Prehypertension affects more Americans than hypertension

While one-third of Americans suffer from full-blown high blood pressure, Laura Landro of The Wall Street Journal reports that an additional 37 percent of the U.S. population may have prehypertension — a classification devised in 2003 by medical experts that includes what was once considered to be “normal to high normal” levels (blood pressure between 120 and 139 mm Hg systolic and 80 to 89 mm Hg diastolic).

ACSH's Dr. Gilbert Ross explains that blood pressure is a risk continuum, and there is no bright line that differentiates between normal and high levels. “When I was in practice many years ago, physicians were happy with a reading of 130/80, but now people with these levels are considered to be at some risk for hypertension-related complications.”

What concerns ACSH's Dr.

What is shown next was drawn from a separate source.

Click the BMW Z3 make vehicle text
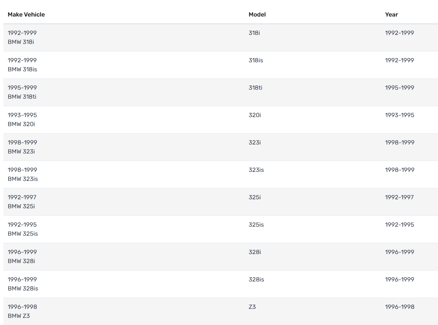(19, 316)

Elizabeth Whelan is that these new hypertension subcategories may not be widely accepted or even understood by physicians. “How many doctors know about this and would prescribe a patient blood-pressure lowering drugs for prehypertension?"

Dr. Ross defers to the recommendation issued by the Joint National Committee on Prevention, Detection, Evaluation, and Treatment of High Blood Pressure, which does not promote an official drug treatment regimen, but instead suggests that prehypertension patients lose weight and exercise to reduce elevated blood pressure levels. “I wouldn’t advocate putting someone with prehypertension on drugs without first addressing lifestyle factors. Patients with mild- or prehypertension who lose 10 to 15 pounds usually do not require any further treatment. Of course for those non-overweight patients, I would probably prescribe them a low dose of hydrochlorothiazide — a mild blood pressure medication that is generally quite safe and effective.” Dr. Ross warns, however, that when using drugs to treat mildly elevated blood pressure, you always have to be careful to ensure that you don’t reduce it too much, otherwise patients can experience light-headedness or dizziness.

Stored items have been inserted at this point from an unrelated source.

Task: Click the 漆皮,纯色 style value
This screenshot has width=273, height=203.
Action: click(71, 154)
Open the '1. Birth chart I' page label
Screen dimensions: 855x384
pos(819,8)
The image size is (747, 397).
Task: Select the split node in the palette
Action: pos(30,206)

According to Dr. George Bakris, director of the Hypertension Center at the University of Chicago, cardiovascular risks begin to increase at blood pressure readings as low as 115/75, and the risk doubles for each successive 20 mm Hg increase in systolic pressure and 10 mm Hg increase in diastolic pressure.

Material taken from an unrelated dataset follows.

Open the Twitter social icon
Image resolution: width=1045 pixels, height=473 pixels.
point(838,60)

But Dr. Whelan maintains that these figures may be poorly understood because blood pressure can vary so much, even throughout a single day, which is why many doctors recommend that such patients purchase a home blood-pressure monitor — many are available and are simple to use — and that they keep a log of their readings every morning and evening.

“Hypertension is a silent killer and is a risk factor for heart disease, kidney disease, and stroke,” says Dr. Ross. “It is significantly underdiagnosed and undertreated. With the exception of smoking cessation, treating hypertension has the possibility to save more lives in the United States than any other public health intervention.”